## Material for the task
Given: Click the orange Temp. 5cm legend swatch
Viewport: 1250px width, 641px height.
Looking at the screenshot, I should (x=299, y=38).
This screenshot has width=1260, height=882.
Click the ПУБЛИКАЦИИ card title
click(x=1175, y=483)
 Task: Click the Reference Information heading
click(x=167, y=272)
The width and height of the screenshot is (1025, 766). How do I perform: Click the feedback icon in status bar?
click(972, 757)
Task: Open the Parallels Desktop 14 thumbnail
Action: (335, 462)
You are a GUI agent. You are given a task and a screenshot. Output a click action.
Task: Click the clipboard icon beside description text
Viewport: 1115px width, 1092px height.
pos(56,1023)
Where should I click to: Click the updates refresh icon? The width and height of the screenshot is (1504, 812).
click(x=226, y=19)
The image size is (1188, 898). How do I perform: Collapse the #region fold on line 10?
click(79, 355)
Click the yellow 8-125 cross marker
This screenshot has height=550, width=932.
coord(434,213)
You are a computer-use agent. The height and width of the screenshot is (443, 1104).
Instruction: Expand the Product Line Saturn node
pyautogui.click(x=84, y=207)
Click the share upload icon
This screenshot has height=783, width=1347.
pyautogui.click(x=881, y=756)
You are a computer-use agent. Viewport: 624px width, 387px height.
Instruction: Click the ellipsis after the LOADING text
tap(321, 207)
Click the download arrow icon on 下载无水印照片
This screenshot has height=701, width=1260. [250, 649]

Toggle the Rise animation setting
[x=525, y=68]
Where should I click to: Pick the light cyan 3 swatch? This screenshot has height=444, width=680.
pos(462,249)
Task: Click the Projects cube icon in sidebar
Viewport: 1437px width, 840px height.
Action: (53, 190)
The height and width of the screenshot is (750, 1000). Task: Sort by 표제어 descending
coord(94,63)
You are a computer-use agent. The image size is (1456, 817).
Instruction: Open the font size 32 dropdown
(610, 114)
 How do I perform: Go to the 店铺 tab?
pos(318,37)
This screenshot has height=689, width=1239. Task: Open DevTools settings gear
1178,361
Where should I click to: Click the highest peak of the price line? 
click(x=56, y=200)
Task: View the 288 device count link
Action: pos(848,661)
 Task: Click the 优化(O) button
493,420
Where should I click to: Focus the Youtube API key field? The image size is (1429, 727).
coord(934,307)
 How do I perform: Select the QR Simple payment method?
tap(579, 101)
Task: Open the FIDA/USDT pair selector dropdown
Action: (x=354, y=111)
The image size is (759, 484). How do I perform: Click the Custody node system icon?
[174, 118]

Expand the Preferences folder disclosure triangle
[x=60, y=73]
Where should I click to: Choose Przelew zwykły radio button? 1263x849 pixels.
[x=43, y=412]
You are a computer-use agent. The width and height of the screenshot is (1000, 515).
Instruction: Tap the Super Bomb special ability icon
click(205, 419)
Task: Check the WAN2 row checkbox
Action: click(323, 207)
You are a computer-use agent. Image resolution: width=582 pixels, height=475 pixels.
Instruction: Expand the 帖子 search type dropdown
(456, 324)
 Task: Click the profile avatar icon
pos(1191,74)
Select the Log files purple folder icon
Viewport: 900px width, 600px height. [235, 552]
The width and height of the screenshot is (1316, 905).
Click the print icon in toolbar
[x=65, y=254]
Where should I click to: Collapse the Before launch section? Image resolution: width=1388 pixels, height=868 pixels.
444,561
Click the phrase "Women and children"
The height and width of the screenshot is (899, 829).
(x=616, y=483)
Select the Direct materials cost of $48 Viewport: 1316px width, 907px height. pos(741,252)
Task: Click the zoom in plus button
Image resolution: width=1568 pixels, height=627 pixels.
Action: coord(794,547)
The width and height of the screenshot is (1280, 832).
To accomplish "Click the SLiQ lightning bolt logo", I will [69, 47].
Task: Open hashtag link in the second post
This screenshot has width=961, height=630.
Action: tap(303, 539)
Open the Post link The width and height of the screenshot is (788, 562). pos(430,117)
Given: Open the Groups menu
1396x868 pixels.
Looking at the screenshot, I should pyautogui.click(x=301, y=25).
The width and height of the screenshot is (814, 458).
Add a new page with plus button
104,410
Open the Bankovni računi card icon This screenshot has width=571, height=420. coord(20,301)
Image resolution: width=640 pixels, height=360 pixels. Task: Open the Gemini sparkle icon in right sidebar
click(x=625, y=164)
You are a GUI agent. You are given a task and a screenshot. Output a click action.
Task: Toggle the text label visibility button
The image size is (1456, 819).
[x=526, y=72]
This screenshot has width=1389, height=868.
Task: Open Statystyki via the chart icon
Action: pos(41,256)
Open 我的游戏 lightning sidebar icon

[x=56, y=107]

## Your goal
Lay out the lines above as a numbered list, beginning with the line that contains "You are a computer-use agent. The image" and continuing through the line that contains "Open the Post". Leave out blank lines.

## The completed task
1. You are a computer-use agent. The image size is (1456, 817).
2. Instruction: Open the font size 32 dropdown
3. (610, 114)
4.  How do I perform: Go to the 店铺 tab?
5. pos(318,37)
6. This screenshot has height=689, width=1239. Task: Open DevTools settings gear
7. 1178,361
8. Where should I click to: Click the highest peak of the price line? 
9. click(x=56, y=200)
10. Task: View the 288 device count link
11. Action: pos(848,661)
12.  Task: Click the 优化(O) button
13. 493,420
14. Where should I click to: Focus the Youtube API key field? The image size is (1429, 727).
15. coord(934,307)
16.  How do I perform: Select the QR Simple payment method?
17. tap(579, 101)
18. Task: Open the FIDA/USDT pair selector dropdown
19. Action: (x=354, y=111)
20. The image size is (759, 484). How do I perform: Click the Custody node system icon?
21. [174, 118]
22. Expand the Preferences folder disclosure triangle
23. [x=60, y=73]
24. Where should I click to: Choose Przelew zwykły radio button? 1263x849 pixels.
25. [x=43, y=412]
26. You are a computer-use agent. The width and height of the screenshot is (1000, 515).
27. Instruction: Tap the Super Bomb special ability icon
28. click(205, 419)
29. Task: Check the WAN2 row checkbox
30. Action: click(323, 207)
31. You are a computer-use agent. Image resolution: width=582 pixels, height=475 pixels.
32. Instruction: Expand the 帖子 search type dropdown
33. (456, 324)
34.  Task: Click the profile avatar icon
35. pos(1191,74)
36. Select the Log files purple folder icon
37. Viewport: 900px width, 600px height. [235, 552]
38. The width and height of the screenshot is (1316, 905).
39. Click the print icon in toolbar
40. [x=65, y=254]
41. Where should I click to: Collapse the Before launch section? Image resolution: width=1388 pixels, height=868 pixels.
42. 444,561
43. Click the phrase "Women and children"
44. The height and width of the screenshot is (899, 829).
45. (x=616, y=483)
46. Select the Direct materials cost of $48 Viewport: 1316px width, 907px height. pos(741,252)
47. Task: Click the zoom in plus button
48. Image resolution: width=1568 pixels, height=627 pixels.
49. Action: coord(794,547)
50. The width and height of the screenshot is (1280, 832).
51. To accomplish "Click the SLiQ lightning bolt logo", I will [69, 47].
52. Task: Open hashtag link in the second post
53. This screenshot has width=961, height=630.
54. Action: tap(303, 539)
55. Open the Post link The width and height of the screenshot is (788, 562). pos(430,117)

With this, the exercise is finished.